Voici comment passer à une alimentation anti-inflammatoire en 4 étapes simples !

Publié par Céline Willefrand
le 22/04/2026
couple en train de préparer à manger dans la cuisine
New Planet Media
Douleurs articulaires, maux de ventre, gestion du poids, stress : vous voulez vous sentir mieux en 15 jours ? Ce programme en 4 étapes toute simples va vous permettre de réduire l’inflammation de votre organisme qui ruine votre santé, votre forme et votre ligne. Vous ressentirez les bénéfices en deux semaines seulement. C’est parti !
 

Notre mode de vie favorise une réponse immunitaire anormale qui épuise notre organisme en silence. Ce dérèglement métabolique provoque l'apparition de douleurs articulaires et augmente considérablement le risque de pathologies cardiovasculaires. Adopter une stratégie nutritionnelle spécifique permet de désamorcer ce processus délétère pour retrouver une énergie pérenne. Il ne s'agit pas d'un régime restrictif, mais d'une véritable reprogrammation cellulaire.

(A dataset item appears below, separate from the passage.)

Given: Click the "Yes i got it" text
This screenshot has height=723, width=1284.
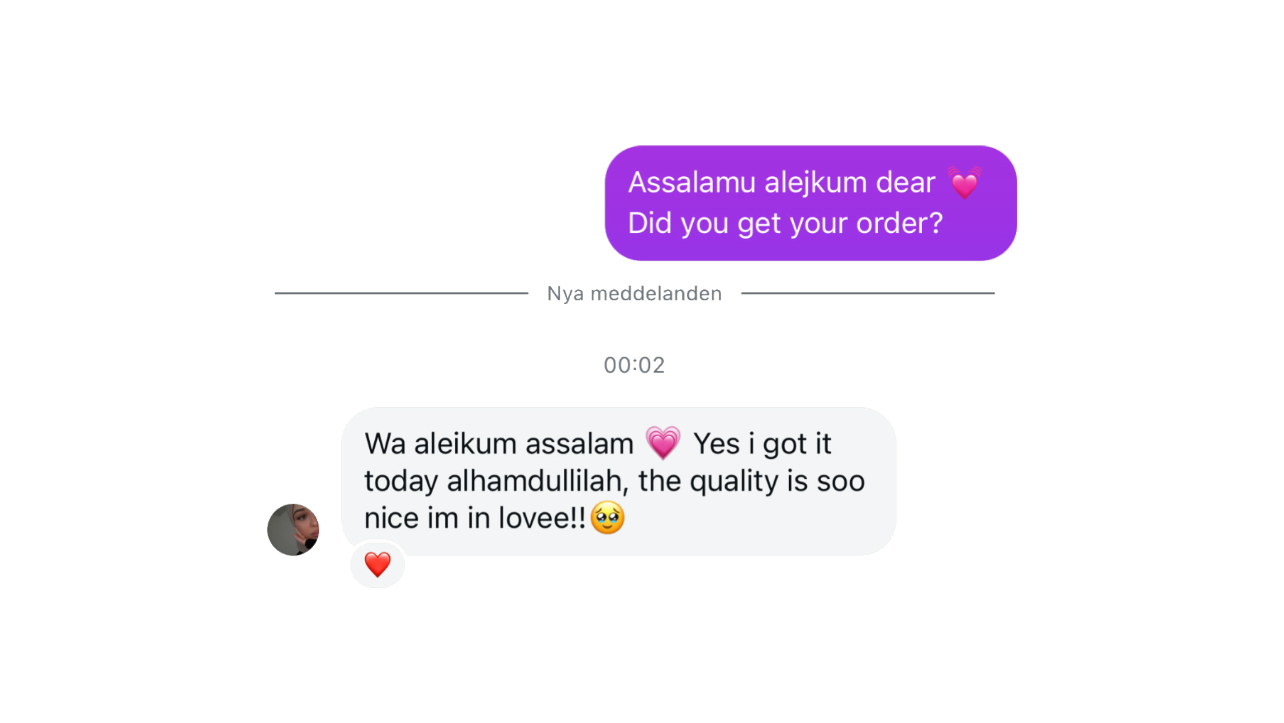Looking at the screenshot, I should coord(763,443).
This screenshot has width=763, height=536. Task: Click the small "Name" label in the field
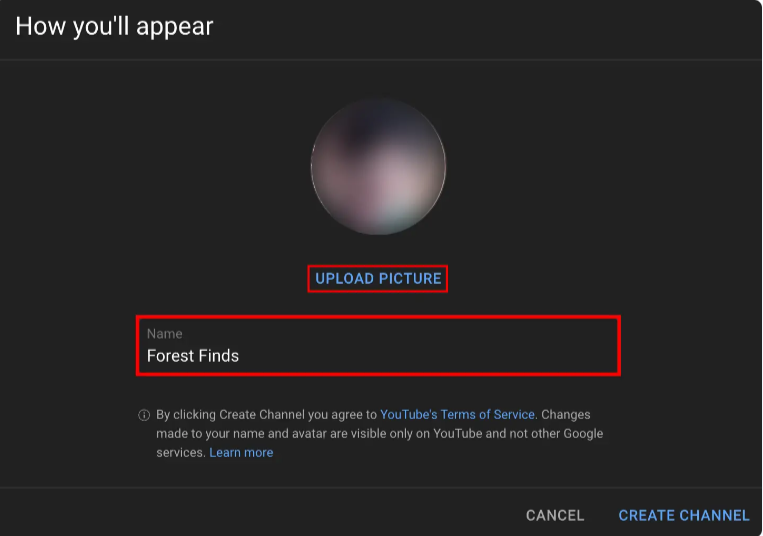click(x=164, y=334)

Qu’est-ce que l'inflammation à bas bruit ?

L'inflammation de bas grade se définit comme une réaction immunitaire faible mais persistante. Elle endommage les tissus sur le long terme sans déclencher de symptômes aigus immédiats. Selon le Centre de recherche et d'information nutritionnelles (CERIN), une alimentation pro-inflammatoire entraîne une augmentation de 28 % du risque d'AVC et de 46 % des maladies cardiaques. Ce dérèglement systémique entretient un lien direct avec le diabète de type 2, l'affaiblissement immunitaire et l'arthrose. Modifier son assiette permet d'inverser la tendance. Les premières modifications métaboliques, dont la baisse de la protéine C-réactive (CRP), s'amorcent dès les premières semaines.

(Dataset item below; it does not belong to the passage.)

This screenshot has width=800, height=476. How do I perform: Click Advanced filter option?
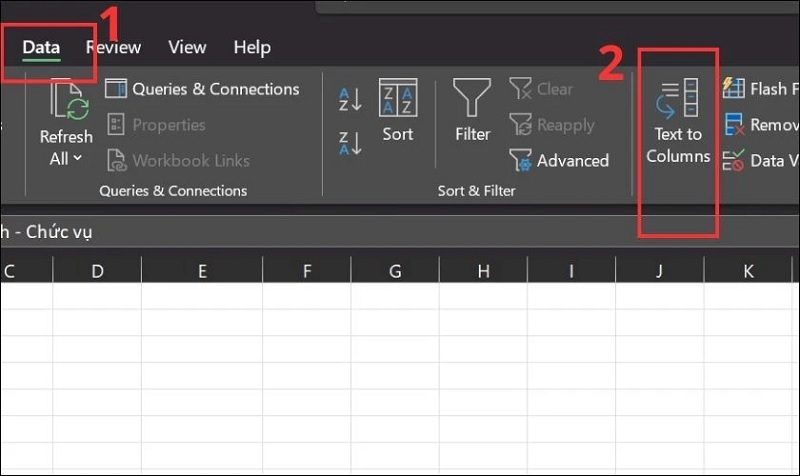[559, 160]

Etape 1 : éliminer les déclencheurs pro-inflammatoires

La première phase est simple : il s’agit de supprimer les aliments qui agressent le tube digestif. Lesquels ? En premier lieu, les aliments les plus sucrés et les produits ultra-transformés (typiquement ceux qui ont des listes d’ingrédients longues, supérieures à cinq) provoquent le développement d'une dysbiose intestinale. Il faut également limiter les produits de glycation avancée (AGEs) générés par les cuissons à très haute température, comme les fritures ou les grillades excessives. Enfin, modérer la viande rouge et bannir les charcuteries freine fortement l'apport en acide arachidonique, une substance reconnue pour son caractère inflammatoire.

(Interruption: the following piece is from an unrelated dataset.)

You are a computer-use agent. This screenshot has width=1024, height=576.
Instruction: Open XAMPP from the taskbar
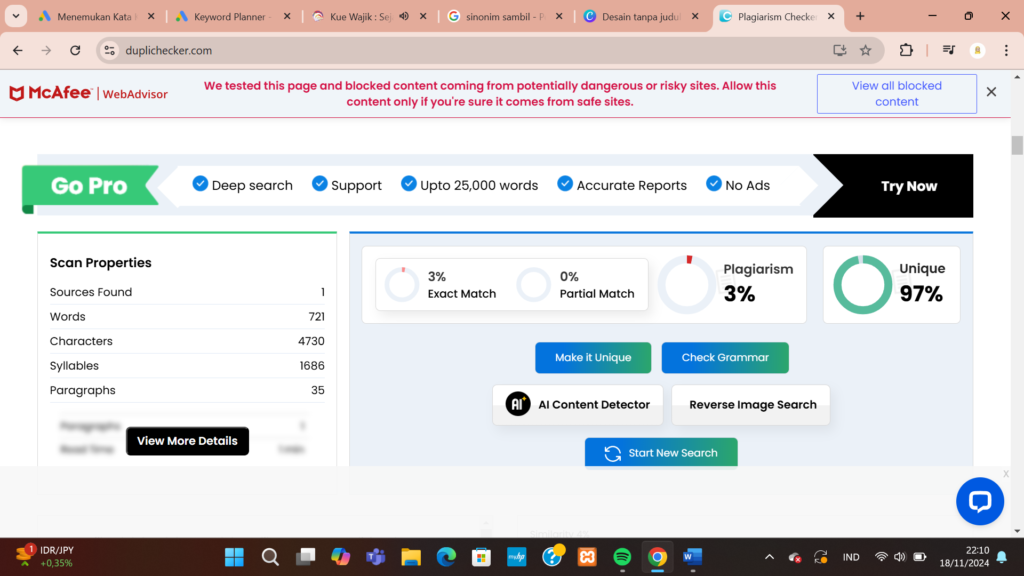(587, 557)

Etape 2 : rétablir l'équilibre des acides gras

L'alimentation occidentale affiche un ratio oméga-6/oméga-3 oscillant entre 15:1 et 30:1, alors que l'équilibre métabolique exige de s'approcher d'un ratio de 4:1. Comment rétablir le bon taux ? Remplacer son huile de tournesol par de l'huile de colza (ou une huile type Isio 4) pour les assaisonnements cuissons douces. Selon l'Inserm, il faut privilégier les sources d'oméga-3, comme les petits poissons gras (sardine, maquereau) ou l'huile de lin, pour leurs formidables propriétés inhibitrices de l'inflammation. À l'inverse, l'excès d'huiles riches en oméga-6 (tournesol, sésame, pépin de raisins, maïs…) favorise la vasoconstriction et amplifie la réponse immunitaire.

Etape 3 : alcaliniser son métabolisme avec l'indice PRAL

L'indice PRAL évalue la charge acide ou alcaline d'un aliment une fois digéré. Une surcharge acide plonge le corps en acidose, ce qui accentue l'inflammation tissulaire et pille nos réserves en calcium et magnésium. Pour contrebalancer cette acidité métabolique, il faut consommer des aliments à indice PRAL négatif. Les légumes verts, les fruits frais et les herbes aromatiques constituent d'excellents régulateurs. S'inspirer des populations d'Okinawa, dont l'alimentation abonde en antioxydants végétaux, permet de protéger naturellement l'organisme de l'inflammation liée au vieillissement.

Etape 4 : protéger sa santé intestinale avec des boosters

Certaines épices agissent comme de véritables boucliers thérapeutiques. Le curcuma et le gingembre bloquent directement la sécrétion des cytokines inflammatoires. En parallèle, l'Institut de Cardiologie de Montréal souligne l'intérêt des aliments fermentés comme le kéfir, les yaourts ou la choucroute. Ces produits renforcent la barrière intestinale et entravent le passage des molécules agressives dans le sang. Dès le quinzième jour, cette synergie nutritionnelle offre une amélioration de la digestion, une réduction de la raideur matinale et un gain incontestable de vitalité grâce à une meilleure gestion du stress métabolique.